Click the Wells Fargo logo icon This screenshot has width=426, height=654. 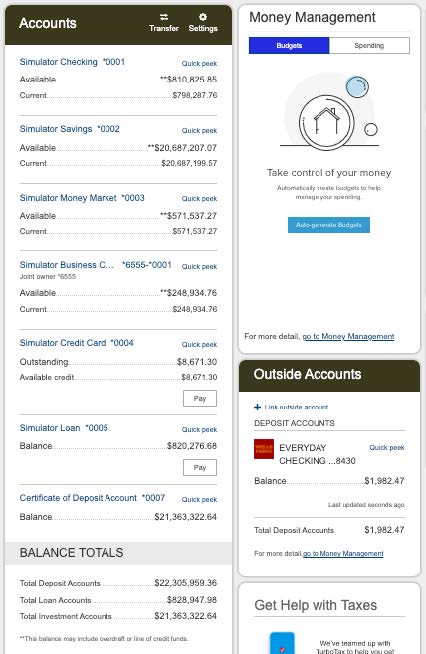coord(264,449)
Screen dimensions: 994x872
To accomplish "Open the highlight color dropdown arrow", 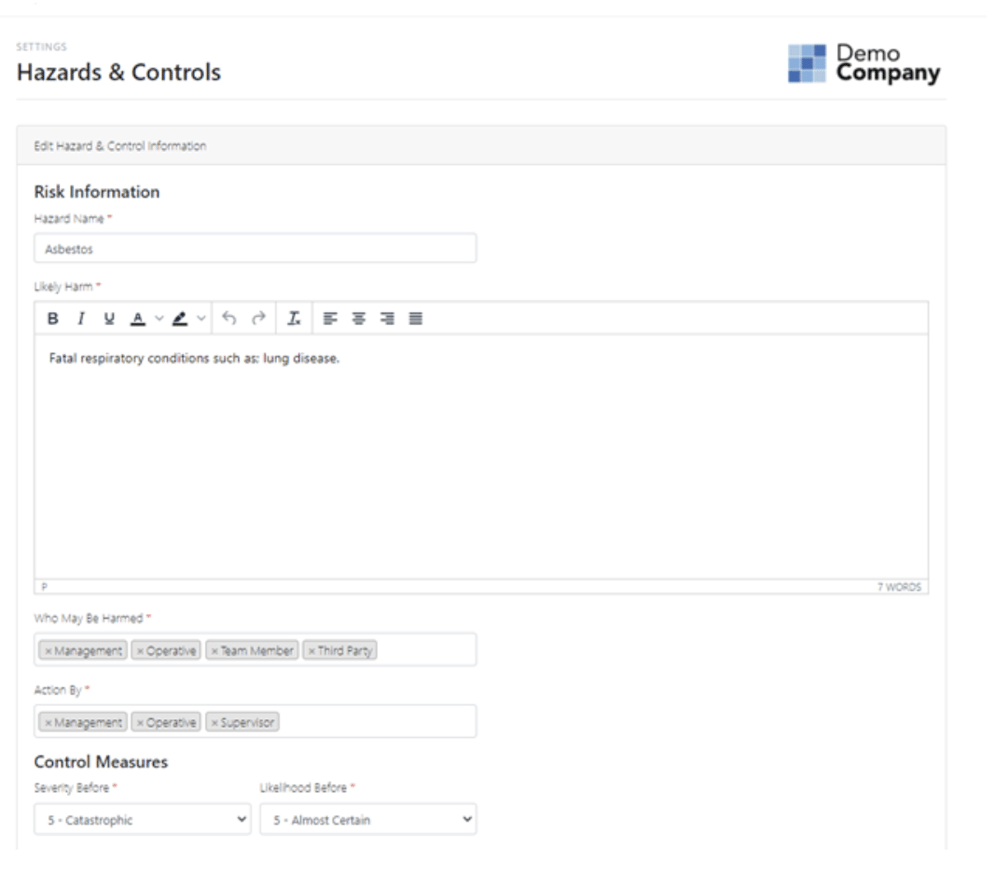I will coord(201,318).
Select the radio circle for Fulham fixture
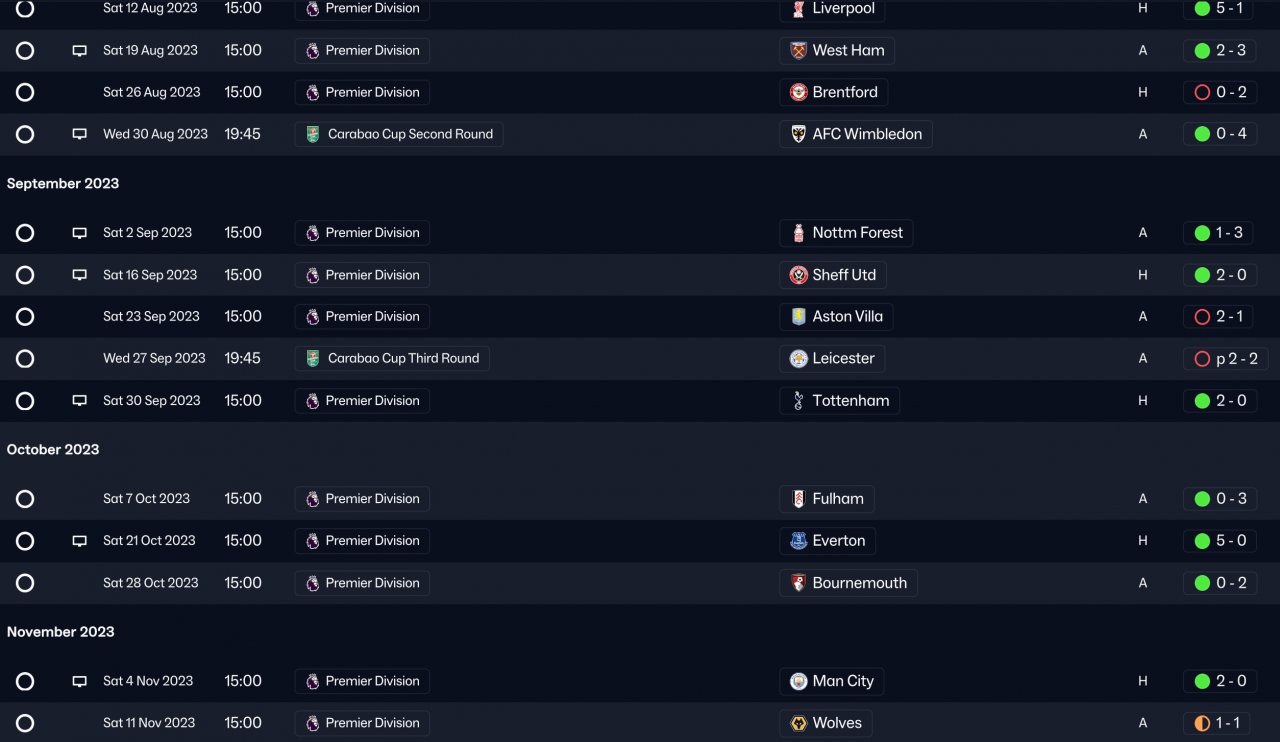The image size is (1280, 742). 25,499
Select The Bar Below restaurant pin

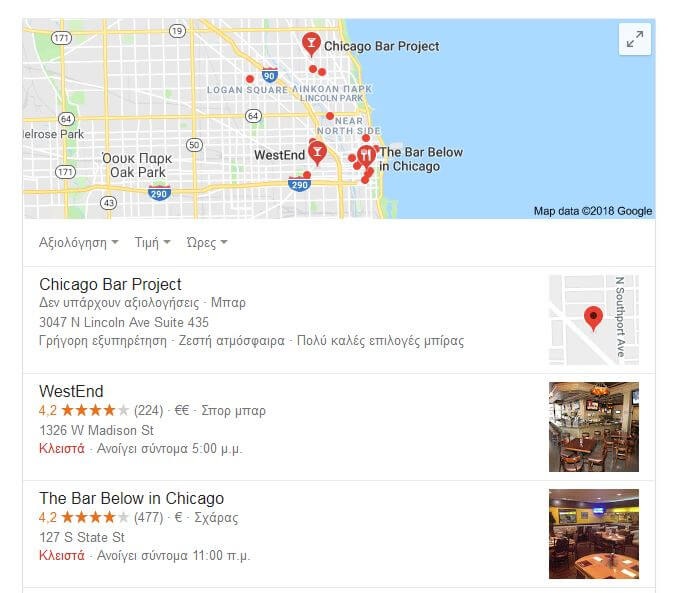(x=366, y=155)
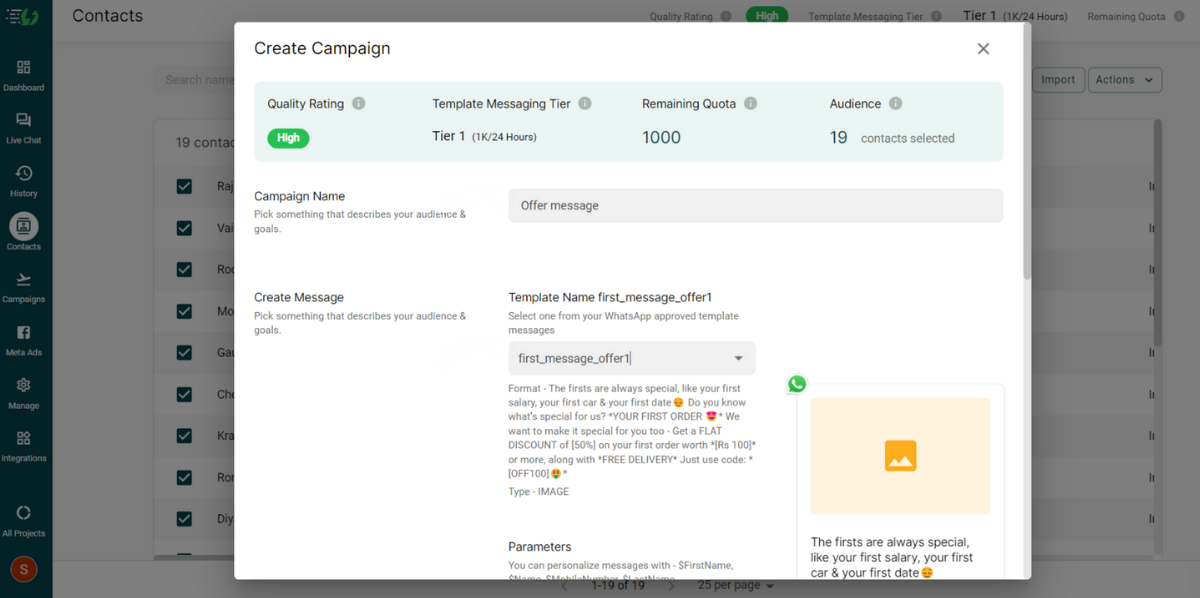Uncheck the first contact row checkbox
The image size is (1200, 598).
point(183,186)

****

Description of the task :: Rewrite the records from the line containing "Select the radio circle for Fulham fixture" through the end of the records, replacing "radio circle" with "radio button" and keeping everything else unchanged. Omit the pictures from your output.

Reply ::
Select the radio button for Fulham fixture
The image size is (1280, 742). 25,499
Select The Bar Below restaurant pin

(x=366, y=155)
Uncheck the first contact row checkbox
The image size is (1200, 598).
point(183,186)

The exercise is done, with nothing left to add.